Had I constructed a new memory to mask the horror of what we’d really done down there?
I was beginning to believe we had.
And it frightened me.
Parts still refused to reveal themselves, but I was beginning to think I might remember something different, the same events but not quite. And they were different enough for me to know that Gazza might have been telling th
e truth about Spider and everything else.
But…
I don’t know why I even doubted myself. I already knew that just about anything was possible; if there was a creature like nothing we had seen before, a creature that had lived down there under the Batters all this time, then why shouldn’t it be able to change shape?
Why couldn’t it appear as someone else?
It was a dangerous thought and threatened so much I thought I knew.
And then it struck me: how could I be sure Gazza wasn’t the creature? I dismissed that one quickly—after all, he was the one who had told me about it. But then it could have been a double bluff if he was the creature in human form, making me discount him?

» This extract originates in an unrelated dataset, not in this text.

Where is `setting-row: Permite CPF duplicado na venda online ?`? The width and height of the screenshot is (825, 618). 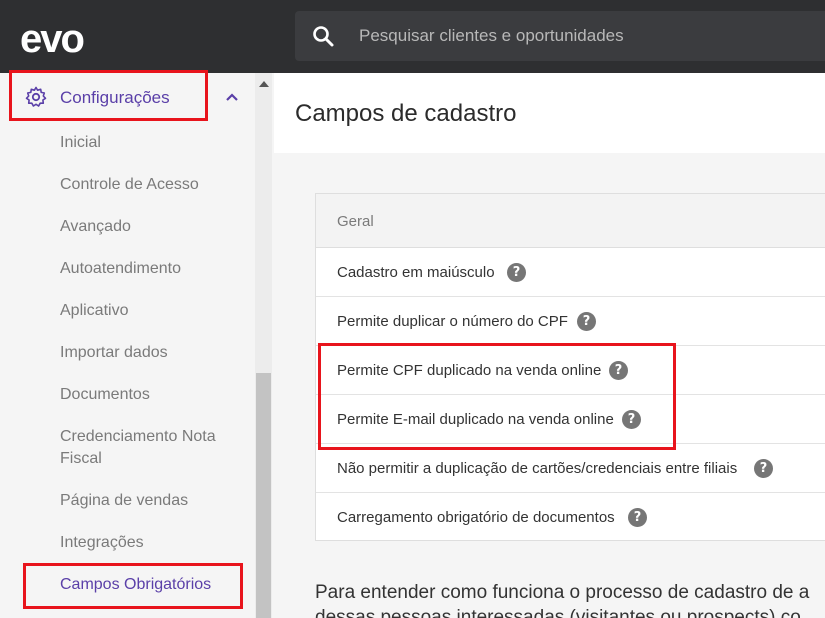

What if I had spent the night with that thing in the shape of Rachel? What if I’d been curled up in the bed with a monster beside me, its skin against my skin? What if I had been inside it? Could it drain something from me? Feed on me? I shuddered to think. The possibilities were jumbling over and over but they were all just panics. There was only one real candidate if there was something monstrous walking around pretending to be human: Scotty.
19
1985
The thing burst through the door in a flash of movement in darkness; blackness in shadow. So fast. My heart hammered in my chest. Blood pounded in my ears. I was dizzy with fear.
Scotty dropped the flashlight.
It’d only given us the briefest of glimpse of itself.
That was more than enough.
That single moment was enough for me to see what had come through the door—or rather who—and even though I screamed at Scotty not to shoot, he fired blindly before being slammed to the ground.